I've already ordered the two side emblems, the rear and front Holden badges and the CV8 badge for the rear. 

The name GTO means nothing to me, this car is a Monaro and I want it badged that way. 

For anyone who has debadged their car, are there any holes under the badges? Specifically the GTO ones on the side? I'll probably end up ordering a Holden front facia from Austrailia since thats the only really different piece. 

Anyone else done this yet?


----------



## GNX231 (Dec 12, 2004)

I SEE YOUR ORDERING THE FRONT FACIA FROM Austrailia DO YOU KNOW IF YOU CAN ORDER THE ELECTRONIC CLIMATE CONTROL


----------



## westell (Oct 4, 2004)

yes, there are holes there from side marker lamps.

per previous threads and responses, climate control upgrade extremely expensive.

Monaros come with memory seat, too :cheers


----------



## Joecooool (Mar 4, 2005)

westell said:


> yes, there are holes there from side marker lamps.
> 
> per previous threads and responses, climate control upgrade extremely expensive.
> 
> Monaros come with memory seat, too :cheers


So I guess I need to order side marker lamps too...


----------



## GTPprix (Mar 29, 2005)

Let me know if you want your instrument cluster programmed to complete the conversion. In addition to the Shift Light I can make your cluster boot up "Holden" or "HSV"


----------



## Groucho (Sep 11, 2004)

I've just order F & R HSV badges...! :cheers


----------



## 73LS4 (Apr 22, 2005)

*Pontiac or Holden, which would you prefer?*

WOW, this thread makes me feel vindicated. I was in AU last year and fell in love with Holdens (especially the Maloo R8). The GTO was already headed this way so I couldn't wait to see it. I've had 2 GTOs (66 conv and 69 ht) and didn't understand why GM couldn't bring Holdens here with the correct names on them. Seems like confusion and a disservice both to the Holden name and GTO name. Actually there is a GTO Monaro, so the GTO part of that is fine... but I'd rather have it say Holden on my car than Pontiac. If it said Holden on it, people wouldn't be bitching about the made in America thing... and personally I'd rather have something that obviously wasn't made in America. I'm guessing it would be worth more in 2 years  Eventually I'm going to have a new GTO... but I can't wait to get HSV badging for it.

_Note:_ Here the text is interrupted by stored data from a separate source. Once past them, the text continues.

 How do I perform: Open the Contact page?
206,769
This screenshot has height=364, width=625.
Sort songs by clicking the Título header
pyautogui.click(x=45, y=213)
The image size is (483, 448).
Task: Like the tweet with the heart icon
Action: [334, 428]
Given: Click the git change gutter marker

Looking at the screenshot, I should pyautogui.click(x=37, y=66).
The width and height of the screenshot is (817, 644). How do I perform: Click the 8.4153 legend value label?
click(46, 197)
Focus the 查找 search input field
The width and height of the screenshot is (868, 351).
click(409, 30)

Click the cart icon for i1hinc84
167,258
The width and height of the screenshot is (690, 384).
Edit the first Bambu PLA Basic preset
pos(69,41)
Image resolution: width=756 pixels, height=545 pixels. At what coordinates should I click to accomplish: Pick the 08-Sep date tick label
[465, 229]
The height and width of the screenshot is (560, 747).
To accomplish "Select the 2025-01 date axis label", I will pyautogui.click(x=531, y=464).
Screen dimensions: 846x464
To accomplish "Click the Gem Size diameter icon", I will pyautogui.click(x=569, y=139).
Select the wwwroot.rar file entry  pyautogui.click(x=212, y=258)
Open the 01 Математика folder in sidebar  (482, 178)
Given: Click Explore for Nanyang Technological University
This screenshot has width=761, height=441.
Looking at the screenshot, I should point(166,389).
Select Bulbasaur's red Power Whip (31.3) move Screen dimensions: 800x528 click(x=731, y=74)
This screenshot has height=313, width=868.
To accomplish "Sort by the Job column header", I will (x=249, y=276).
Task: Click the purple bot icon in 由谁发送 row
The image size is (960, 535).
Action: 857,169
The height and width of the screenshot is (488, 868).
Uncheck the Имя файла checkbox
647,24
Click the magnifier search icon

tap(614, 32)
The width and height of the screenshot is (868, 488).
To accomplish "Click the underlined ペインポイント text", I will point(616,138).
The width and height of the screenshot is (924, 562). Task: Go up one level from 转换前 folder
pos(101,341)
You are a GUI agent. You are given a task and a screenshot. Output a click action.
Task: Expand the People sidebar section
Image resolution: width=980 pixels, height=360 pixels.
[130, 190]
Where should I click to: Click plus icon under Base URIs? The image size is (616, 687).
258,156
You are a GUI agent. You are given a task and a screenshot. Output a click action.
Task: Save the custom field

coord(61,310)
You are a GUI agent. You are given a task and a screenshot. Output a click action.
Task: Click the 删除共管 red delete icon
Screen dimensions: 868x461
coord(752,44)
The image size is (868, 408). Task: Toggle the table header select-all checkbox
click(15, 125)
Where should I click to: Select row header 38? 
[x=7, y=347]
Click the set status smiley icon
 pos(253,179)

BTW, I have a friend in AU that sent me several Holden brochures. They're my favorite show and tell stuff. People (especially Pontiac salesmen) literally drop their jaws when they see these cars. Amazing how many Pontiac salesmen don't even know this GTO is a Holden and is made in AU. GM really did a pisspoor job of marketing this car... WOW

And... I've owned 10 Corvettes (61-73)... and I finally got curious enough to drive a C5 the other day. WOW... I felt embarrassed for the Chevy salesman. The C5 felt like a piece of crap compared to the GTO !!! Even my old 73 LS4 has more feedback and better ergonomics than the C5.



Joecooool said:


> I've already ordered the two side emblems, the rear and front Holden badges and the CV8 badge for the rear.
> 
> The name GTO means nothing to me, this car is a Monaro and I want it badged that way.
> 
> ...


----------



## Groucho (Sep 11, 2004)

Boy...stay out of this thread!

http://www.gtoforum.com/showthread.php?t=2300

According to these guys, taking the Pontiac off of your Holden is Un- _Merrikan_, and is one step from kickin' yo' own momma in da teef!! :rofl:


----------



## GTOJon (Jan 25, 2005)

Groucho said:


> Boy...stay out of this thread!
> 
> http://www.gtoforum.com/showthread.php?t=2300
> 
> According to these guys, taking the Pontiac off of your Holden is Un- _Merrikan_, and is one step from kickin' yo' own momma in da teef!! :rofl:


I guess it just never ends...


----------



## blackonblack (Jan 13, 2005)

Joecooool said:


> I've already ordered the two side emblems, the rear and front Holden badges and the CV8 badge for the rear.
> 
> The name GTO means nothing to me, this car is a Monaro and I want it badged that way.
> 
> ...



Try this link:
http://www.ls1gto.com/forums/showthread.php?t=23058
If your going to do it, go all the way!


----------



## GTODEALER (Jan 7, 2005)

Almost...... right hand drive!?! :willy: :lol:


----------